### PROBLEM STATEMENT
When you respond, write out each entry exactly as it stands.

### SOURCE DATA
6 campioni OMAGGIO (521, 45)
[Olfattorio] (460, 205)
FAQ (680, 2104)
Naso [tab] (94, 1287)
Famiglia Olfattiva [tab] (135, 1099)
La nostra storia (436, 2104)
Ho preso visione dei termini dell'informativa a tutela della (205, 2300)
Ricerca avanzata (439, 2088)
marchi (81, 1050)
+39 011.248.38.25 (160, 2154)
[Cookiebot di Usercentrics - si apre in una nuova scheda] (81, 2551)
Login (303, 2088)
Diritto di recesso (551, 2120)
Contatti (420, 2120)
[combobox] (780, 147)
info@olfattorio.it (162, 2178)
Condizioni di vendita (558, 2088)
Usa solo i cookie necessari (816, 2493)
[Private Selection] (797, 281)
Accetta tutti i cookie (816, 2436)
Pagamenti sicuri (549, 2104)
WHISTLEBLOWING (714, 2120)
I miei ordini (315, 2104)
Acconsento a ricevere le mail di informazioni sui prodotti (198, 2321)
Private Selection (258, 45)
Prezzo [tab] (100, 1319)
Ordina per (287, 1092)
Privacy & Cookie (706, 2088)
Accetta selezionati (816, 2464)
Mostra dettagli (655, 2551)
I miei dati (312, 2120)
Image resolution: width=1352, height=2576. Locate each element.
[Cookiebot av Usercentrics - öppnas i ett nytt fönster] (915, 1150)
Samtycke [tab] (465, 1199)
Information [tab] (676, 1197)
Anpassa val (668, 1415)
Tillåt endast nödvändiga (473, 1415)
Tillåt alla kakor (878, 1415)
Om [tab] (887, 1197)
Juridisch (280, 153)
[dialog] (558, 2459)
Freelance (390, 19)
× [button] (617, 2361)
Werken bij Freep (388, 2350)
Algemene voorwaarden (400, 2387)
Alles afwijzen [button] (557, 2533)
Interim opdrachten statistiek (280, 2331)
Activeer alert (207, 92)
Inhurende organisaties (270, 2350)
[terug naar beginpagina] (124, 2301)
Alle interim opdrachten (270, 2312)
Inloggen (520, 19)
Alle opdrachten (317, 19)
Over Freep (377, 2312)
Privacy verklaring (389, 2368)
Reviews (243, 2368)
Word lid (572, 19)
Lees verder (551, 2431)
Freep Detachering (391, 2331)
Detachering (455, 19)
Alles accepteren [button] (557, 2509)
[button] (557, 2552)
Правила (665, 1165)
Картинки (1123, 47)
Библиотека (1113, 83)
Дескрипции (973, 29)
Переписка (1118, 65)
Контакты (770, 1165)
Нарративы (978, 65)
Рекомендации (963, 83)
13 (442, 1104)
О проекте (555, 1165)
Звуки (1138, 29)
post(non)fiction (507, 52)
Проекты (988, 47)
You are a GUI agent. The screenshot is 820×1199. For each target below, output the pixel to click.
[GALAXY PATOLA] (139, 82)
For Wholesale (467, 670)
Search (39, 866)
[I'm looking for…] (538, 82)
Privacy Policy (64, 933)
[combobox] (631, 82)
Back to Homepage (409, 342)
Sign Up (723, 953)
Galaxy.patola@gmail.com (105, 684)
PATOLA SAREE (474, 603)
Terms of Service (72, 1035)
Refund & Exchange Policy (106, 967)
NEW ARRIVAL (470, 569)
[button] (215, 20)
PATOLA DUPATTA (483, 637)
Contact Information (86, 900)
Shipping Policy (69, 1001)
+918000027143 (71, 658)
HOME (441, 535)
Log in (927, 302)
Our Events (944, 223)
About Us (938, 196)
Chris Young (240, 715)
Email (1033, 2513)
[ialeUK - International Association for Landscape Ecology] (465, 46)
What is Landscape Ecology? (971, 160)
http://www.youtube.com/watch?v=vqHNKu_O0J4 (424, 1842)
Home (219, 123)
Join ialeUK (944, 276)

### ANSWER BOX
6 campioni OMAGGIO (521, 45)
[Olfattorio] (460, 205)
FAQ (680, 2104)
Naso [tab] (94, 1287)
Famiglia Olfattiva [tab] (135, 1099)
La nostra storia (436, 2104)
Ho preso visione dei termini dell'informativa a tutela della (205, 2300)
Ricerca avanzata (439, 2088)
marchi (81, 1050)
+39 011.248.38.25 (160, 2154)
[Cookiebot di Usercentrics - si apre in una nuova scheda] (81, 2551)
Login (303, 2088)
Diritto di recesso (551, 2120)
Contatti (420, 2120)
[combobox] (780, 147)
info@olfattorio.it (162, 2178)
Condizioni di vendita (558, 2088)
Usa solo i cookie necessari (816, 2493)
[Private Selection] (797, 281)
Accetta tutti i cookie (816, 2436)
Pagamenti sicuri (549, 2104)
WHISTLEBLOWING (714, 2120)
I miei ordini (315, 2104)
Acconsento a ricevere le mail di informazioni sui prodotti (198, 2321)
Private Selection (258, 45)
Prezzo [tab] (100, 1319)
Ordina per (287, 1092)
Privacy & Cookie (706, 2088)
Accetta selezionati (816, 2464)
Mostra dettagli (655, 2551)
I miei dati (312, 2120)
Image resolution: width=1352, height=2576. Locate each element.
[Cookiebot av Usercentrics - öppnas i ett nytt fönster] (915, 1150)
Samtycke [tab] (465, 1199)
Information [tab] (676, 1197)
Anpassa val (668, 1415)
Tillåt endast nödvändiga (473, 1415)
Tillåt alla kakor (878, 1415)
Om [tab] (887, 1197)
Juridisch (280, 153)
[dialog] (558, 2459)
Freelance (390, 19)
× [button] (617, 2361)
Werken bij Freep (388, 2350)
Algemene voorwaarden (400, 2387)
Alles afwijzen [button] (557, 2533)
Interim opdrachten statistiek (280, 2331)
Activeer alert (207, 92)
Inhurende organisaties (270, 2350)
[terug naar beginpagina] (124, 2301)
Alle interim opdrachten (270, 2312)
Inloggen (520, 19)
Alle opdrachten (317, 19)
Over Freep (377, 2312)
Privacy verklaring (389, 2368)
Reviews (243, 2368)
Word lid (572, 19)
Lees verder (551, 2431)
Freep Detachering (391, 2331)
Detachering (455, 19)
Alles accepteren [button] (557, 2509)
[button] (557, 2552)
Правила (665, 1165)
Картинки (1123, 47)
Библиотека (1113, 83)
Дескрипции (973, 29)
Переписка (1118, 65)
Контакты (770, 1165)
Нарративы (978, 65)
Рекомендации (963, 83)
13 (442, 1104)
О проекте (555, 1165)
Звуки (1138, 29)
post(non)fiction (507, 52)
Проекты (988, 47)
You are a GUI agent. The screenshot is 820×1199. For each target below, output the pixel to click.
[GALAXY PATOLA] (139, 82)
For Wholesale (467, 670)
Search (39, 866)
[I'm looking for…] (538, 82)
Privacy Policy (64, 933)
[combobox] (631, 82)
Back to Homepage (409, 342)
Sign Up (723, 953)
Galaxy.patola@gmail.com (105, 684)
PATOLA SAREE (474, 603)
Terms of Service (72, 1035)
Refund & Exchange Policy (106, 967)
NEW ARRIVAL (470, 569)
[button] (215, 20)
PATOLA DUPATTA (483, 637)
Contact Information (86, 900)
Shipping Policy (69, 1001)
+918000027143 (71, 658)
HOME (441, 535)
Log in (927, 302)
Our Events (944, 223)
About Us (938, 196)
Chris Young (240, 715)
Email (1033, 2513)
[ialeUK - International Association for Landscape Ecology] (465, 46)
What is Landscape Ecology? (971, 160)
http://www.youtube.com/watch?v=vqHNKu_O0J4 (424, 1842)
Home (219, 123)
Join ialeUK (944, 276)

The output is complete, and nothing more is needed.